Textausschnitt:
Ausflüge ins grüne Industrie-Erlebnis

■ Billwerder: Firma darf auf der „Landschaftsachse Bille“ bauen Von Heike Haarhoff

Die Krankheit greift weiträumig um sich: Stadtplanerische Schizophrenie muß auch dem Bezirk Bergedorf diagnostiziert werden, fürchten Mitglieder der Dorfgemeinschaft Billwärder. Am Billwerder Billdeich 603 bzw. 607 wollen die Schiffsgetriebe-Firma Jastram und der Sportverein TSG Bergedorf ihre Betriebe auf teils städtischem Gelände fragwürdig ausbauen.

Aufgabe: Kannst du den Abschnitt des Artikels über die Bebauung in Billwerder wortgetreu wiedergeben, beginnend bei „Ausflüge ins grüne“ und endend bei „Gelände fragwürdig ausbauen.“?

Datenliste:
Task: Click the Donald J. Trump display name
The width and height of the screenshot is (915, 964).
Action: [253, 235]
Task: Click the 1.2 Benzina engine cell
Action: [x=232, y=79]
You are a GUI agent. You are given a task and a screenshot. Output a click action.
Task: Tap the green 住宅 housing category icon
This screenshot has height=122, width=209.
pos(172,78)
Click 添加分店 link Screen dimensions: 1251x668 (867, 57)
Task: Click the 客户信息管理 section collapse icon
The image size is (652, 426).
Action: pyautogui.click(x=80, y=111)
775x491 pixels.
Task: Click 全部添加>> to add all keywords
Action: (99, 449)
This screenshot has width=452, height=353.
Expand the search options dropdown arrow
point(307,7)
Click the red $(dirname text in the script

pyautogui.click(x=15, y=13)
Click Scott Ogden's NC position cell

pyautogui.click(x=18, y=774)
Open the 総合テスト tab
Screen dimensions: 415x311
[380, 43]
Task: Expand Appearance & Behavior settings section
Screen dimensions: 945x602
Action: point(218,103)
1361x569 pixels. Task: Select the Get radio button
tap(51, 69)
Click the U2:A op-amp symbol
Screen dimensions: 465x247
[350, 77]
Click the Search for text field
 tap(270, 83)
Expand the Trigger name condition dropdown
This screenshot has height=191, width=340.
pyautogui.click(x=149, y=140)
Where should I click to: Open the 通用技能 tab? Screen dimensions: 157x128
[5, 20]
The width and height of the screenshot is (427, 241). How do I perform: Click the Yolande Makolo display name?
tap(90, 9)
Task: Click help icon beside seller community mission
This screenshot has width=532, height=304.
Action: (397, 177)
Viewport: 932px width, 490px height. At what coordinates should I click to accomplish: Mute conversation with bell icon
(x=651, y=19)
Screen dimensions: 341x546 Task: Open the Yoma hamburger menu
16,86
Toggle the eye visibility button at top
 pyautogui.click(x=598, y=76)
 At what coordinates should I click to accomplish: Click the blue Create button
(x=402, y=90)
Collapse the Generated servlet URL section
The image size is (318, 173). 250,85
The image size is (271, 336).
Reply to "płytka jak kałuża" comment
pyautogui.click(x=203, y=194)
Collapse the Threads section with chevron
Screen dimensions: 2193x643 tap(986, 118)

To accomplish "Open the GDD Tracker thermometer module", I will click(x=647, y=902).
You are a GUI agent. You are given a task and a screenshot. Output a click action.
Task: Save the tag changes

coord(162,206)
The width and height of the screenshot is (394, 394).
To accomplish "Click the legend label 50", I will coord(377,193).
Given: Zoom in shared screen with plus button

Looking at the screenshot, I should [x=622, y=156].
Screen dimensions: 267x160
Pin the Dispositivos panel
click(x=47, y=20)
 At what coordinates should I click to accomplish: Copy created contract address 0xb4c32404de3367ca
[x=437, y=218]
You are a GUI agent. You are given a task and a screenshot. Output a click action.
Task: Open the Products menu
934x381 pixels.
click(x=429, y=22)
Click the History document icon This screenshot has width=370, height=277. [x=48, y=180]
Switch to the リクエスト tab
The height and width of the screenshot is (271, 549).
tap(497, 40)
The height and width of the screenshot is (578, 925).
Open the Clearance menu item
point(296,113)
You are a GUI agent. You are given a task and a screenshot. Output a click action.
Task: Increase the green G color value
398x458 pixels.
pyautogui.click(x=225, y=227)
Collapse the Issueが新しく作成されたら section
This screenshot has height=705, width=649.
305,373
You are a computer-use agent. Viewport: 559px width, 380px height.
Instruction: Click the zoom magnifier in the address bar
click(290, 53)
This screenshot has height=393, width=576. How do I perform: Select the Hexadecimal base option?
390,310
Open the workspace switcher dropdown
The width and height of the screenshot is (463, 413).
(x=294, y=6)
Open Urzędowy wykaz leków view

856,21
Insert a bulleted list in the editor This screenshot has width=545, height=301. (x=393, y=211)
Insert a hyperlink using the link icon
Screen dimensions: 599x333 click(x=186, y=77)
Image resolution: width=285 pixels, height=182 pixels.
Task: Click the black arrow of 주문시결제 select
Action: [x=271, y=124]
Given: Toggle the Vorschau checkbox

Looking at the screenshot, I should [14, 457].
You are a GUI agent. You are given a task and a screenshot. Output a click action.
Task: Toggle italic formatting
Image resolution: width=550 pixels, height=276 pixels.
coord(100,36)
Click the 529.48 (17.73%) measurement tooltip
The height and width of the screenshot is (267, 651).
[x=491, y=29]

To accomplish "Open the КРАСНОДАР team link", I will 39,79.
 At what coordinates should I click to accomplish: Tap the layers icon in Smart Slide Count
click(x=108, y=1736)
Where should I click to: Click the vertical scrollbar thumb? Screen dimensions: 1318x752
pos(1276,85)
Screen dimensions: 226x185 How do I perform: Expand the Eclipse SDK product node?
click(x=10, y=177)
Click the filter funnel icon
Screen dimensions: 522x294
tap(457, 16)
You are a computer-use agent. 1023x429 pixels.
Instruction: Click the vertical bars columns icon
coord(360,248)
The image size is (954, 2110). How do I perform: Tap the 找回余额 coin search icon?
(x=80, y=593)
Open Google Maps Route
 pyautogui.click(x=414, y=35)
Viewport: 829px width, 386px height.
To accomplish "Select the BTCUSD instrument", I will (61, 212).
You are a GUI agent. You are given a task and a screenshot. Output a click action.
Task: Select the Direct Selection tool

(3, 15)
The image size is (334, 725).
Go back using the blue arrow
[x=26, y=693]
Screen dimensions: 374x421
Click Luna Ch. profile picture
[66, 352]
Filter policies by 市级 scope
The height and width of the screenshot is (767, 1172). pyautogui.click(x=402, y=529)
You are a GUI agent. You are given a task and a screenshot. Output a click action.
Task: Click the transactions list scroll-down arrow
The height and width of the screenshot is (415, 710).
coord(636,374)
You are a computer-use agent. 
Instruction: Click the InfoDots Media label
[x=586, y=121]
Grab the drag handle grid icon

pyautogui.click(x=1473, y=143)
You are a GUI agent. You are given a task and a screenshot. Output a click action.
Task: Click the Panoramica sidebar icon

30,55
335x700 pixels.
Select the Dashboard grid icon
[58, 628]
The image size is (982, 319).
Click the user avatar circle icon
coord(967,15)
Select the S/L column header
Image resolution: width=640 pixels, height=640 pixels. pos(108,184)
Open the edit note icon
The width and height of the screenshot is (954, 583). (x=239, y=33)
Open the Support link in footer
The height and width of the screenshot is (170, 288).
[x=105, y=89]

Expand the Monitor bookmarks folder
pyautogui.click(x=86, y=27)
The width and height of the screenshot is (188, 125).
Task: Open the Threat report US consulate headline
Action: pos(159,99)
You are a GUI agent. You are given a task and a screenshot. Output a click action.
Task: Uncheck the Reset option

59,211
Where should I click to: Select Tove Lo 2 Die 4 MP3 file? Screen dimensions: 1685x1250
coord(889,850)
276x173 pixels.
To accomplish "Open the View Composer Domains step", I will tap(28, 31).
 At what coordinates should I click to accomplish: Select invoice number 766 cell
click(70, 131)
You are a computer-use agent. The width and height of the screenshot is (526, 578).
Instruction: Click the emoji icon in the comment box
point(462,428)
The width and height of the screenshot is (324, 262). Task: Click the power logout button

Lösung:
Ausflüge ins grüne Industrie-Erlebnis

■ Billwerder: Firma darf auf der „Landschaftsachse Bille“ bauen Von Heike Haarhoff

Die Krankheit greift weiträumig um sich: Stadtplanerische Schizophrenie muß auch dem Bezirk Bergedorf diagnostiziert werden, fürchten Mitglieder der Dorfgemeinschaft Billwärder. Am Billwerder Billdeich 603 bzw. 607 wollen die Schiffsgetriebe-Firma Jastram und der Sportverein TSG Bergedorf ihre Betriebe auf teils städtischem Gelände fragwürdig ausbauen.